Les principales victimes de cette nouvelle façon de légiférer à coup de simplification sont évidemment les législations environnementales. Celles-ci ont, depuis les grandes colères agricoles de l’hiver 2023-2024, focalisé l’ensemble des critiques et des attaques politiques (ES 5/5/24) menant à la dynamique des conservateurs et des droites radicales au soir du 9 juin 2024. Un rapport de l’ECFR s’en était fait l’écho à l’époque (ES 23/6/24).
- C’est dans ce contexte que le professeur de droit européen à HEC et fondateur du Good Lobby, Alberto Alemanno dénonce dans une tribune récente une « Dogeisation » de l’UE – c’est à dire un agenda dérégulateur impulsé par la Commission qui vise à renverser les cadres environnementaux, numériques et de responsabilité des entreprises au nom de la compétitivité.
- Piotr Serafin, le commissaire au budget, pilote une transformation interne discrète de la Commission, allégeant les règles du Green Deal (comme l’Omnibus I sur CSRD/CSDDD) et numériques.
- A. Alemanno y voit une menace pour la légitimité institutionnelle, favorisant les lobbies industriels au détriment de la démocratie et de la protection des citoyens.

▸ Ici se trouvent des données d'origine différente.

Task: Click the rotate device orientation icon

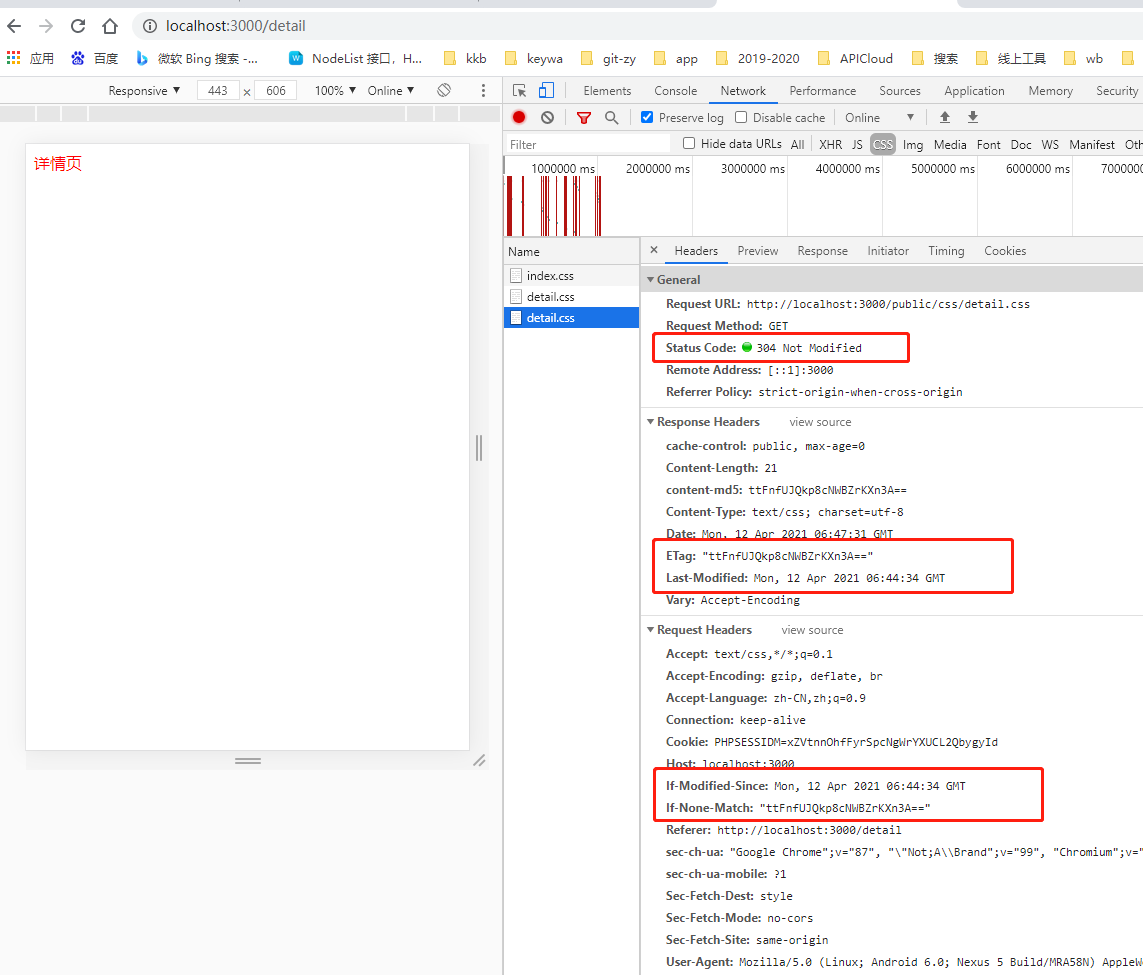Action: click(444, 91)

- Au-delà des simplifications, c’est une réorientation idéologique vers un « moins d’État » qui s’opère, influencée par des vents conservateurs.
- Le professeur d’HEC alerte sur le risque d’affaiblissement des institutions de l’UE sans contre-pouvoirs renforcés, une réponse qu’il préconisait déjà dans un article en novembre du Verfassungsblog.